Text to read:
◇ ◇ ◇ ◇ ◇
Chapter 1 The EU as a policy-making state

A policy system like any other?
JEREMY RICHARDSON
DOI: 10.4324/9781315735399-1
  • ‘Europeanization’ and EU state building1
  • The EU policy style: consensual promiscuity
  • Policy-making under uncertainty: knowledge and mutual gains
  • The ‘primeval soup’ of the EU and the importance of advocacy coalitions
  • Multiple policy-making ‘venues’ and the erosion of national sovereignty
  • Conclusion: perpetual policy-making and muddling through
  • Note
  • References
Studying the EU…it is natural to understand European integration as the progressive realization of an emerging system of authoritative rule at the supranational level.
—Caporaso and Wittenbrick (2006: 472)

‘Europeanization’ and EU state building 1

One of the main attributes of a modern political system is the ability to make what David Easton termed ‘authoritative allocations of values’ for society (Easton 1965). By this he meant policy outputs that are ‘produced by…or [that] are closely associated with those who hold positions of authority in the system and [that] thereby set the goals toward which the energies and resources of the system may be directed’ (Easton 1965: 350). In practice this means an ability to formulate and implement public policy programmes governing the operation of society. Hix and Høyland, whilst rejecting the notion of the European Union (EU) as a state, see the EU as a political system in the manner described by Easton. Drawing on work by Almond and Easton in the mid-1950s they extract four key characteristics of a political system, as follows: Easton produced a simplified model of a political system, as follows (Easton 1965: 32 see Figure 1.1).
  1. There is a stable and clearly defined set of institutions for collective decision-making and a set of rules governing relations between and within these institutions.
  2. Citizens seek to realize their political desires through the political system, either directly or through intermediary organizations such as interest groups and political parties.
  3. Collective decisions in the political system have a significant impact on the distribution of economic resources and the allocation of values across the whole system.
  4. There is continuous interaction between these political outputs, new demands on the system, new decisions and so on.
(Hix and Høyland 2011: 12–13)
◇ ◇ ◇ ◇ ◇
Tasks to perform:
A: In the text on the EU as a policy-making state, whose mid-1950s work do Hix and Høyland draw on to pick out the key characteristics of a political system?
B: Extend the text on the EU as a policy-making state, picking up after its last line.

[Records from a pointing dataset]
◇ ◇ ◇ ◇ ◇
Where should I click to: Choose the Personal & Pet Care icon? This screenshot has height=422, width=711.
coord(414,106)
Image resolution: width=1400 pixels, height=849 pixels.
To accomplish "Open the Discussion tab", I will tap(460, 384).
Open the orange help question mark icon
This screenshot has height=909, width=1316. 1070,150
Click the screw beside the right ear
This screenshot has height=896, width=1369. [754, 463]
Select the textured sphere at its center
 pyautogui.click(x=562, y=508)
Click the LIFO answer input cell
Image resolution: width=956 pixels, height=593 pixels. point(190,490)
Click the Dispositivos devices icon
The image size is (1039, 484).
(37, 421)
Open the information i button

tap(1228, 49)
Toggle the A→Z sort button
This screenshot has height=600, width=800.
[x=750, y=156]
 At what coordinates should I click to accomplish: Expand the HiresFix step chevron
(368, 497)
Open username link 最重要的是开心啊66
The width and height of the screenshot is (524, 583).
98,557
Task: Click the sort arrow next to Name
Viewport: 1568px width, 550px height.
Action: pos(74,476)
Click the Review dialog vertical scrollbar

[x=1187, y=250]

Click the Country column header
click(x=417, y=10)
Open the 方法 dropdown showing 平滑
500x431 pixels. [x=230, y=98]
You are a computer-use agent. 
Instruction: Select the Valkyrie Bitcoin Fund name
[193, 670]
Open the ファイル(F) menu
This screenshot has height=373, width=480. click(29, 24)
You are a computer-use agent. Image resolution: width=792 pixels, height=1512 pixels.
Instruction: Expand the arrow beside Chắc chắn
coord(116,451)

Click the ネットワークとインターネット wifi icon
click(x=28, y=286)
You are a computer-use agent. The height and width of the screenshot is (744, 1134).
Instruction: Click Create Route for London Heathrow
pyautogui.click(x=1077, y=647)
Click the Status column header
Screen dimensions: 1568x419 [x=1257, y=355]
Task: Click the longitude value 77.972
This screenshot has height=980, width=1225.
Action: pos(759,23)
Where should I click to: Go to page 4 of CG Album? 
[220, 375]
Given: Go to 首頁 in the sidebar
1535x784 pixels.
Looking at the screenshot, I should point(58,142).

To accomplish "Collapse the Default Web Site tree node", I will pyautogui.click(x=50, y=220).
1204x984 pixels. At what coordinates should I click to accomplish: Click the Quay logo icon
◇ ◇ ◇ ◇ ◇
Answers for the tasks:
A: Almond and Easton

B:
Easton might not have intended it, but it is possible to substitute ‘state’ for ‘system’ in his model. Thus, if it is to persist over time, a state has as its key functions the generation of support, the processing of demands and the production of outputs (public policies) which in turn have an effect on the level of support and the generation of new demands via a feedback loop. Since the EU’s inception, these interrelated processes have been very evident.
Figure 1.1 Easton's political systems model
One can adapt Easton’s simplified model of a political system and construct a simplified model of the EU policy-making state, as shown in Figure 1.2.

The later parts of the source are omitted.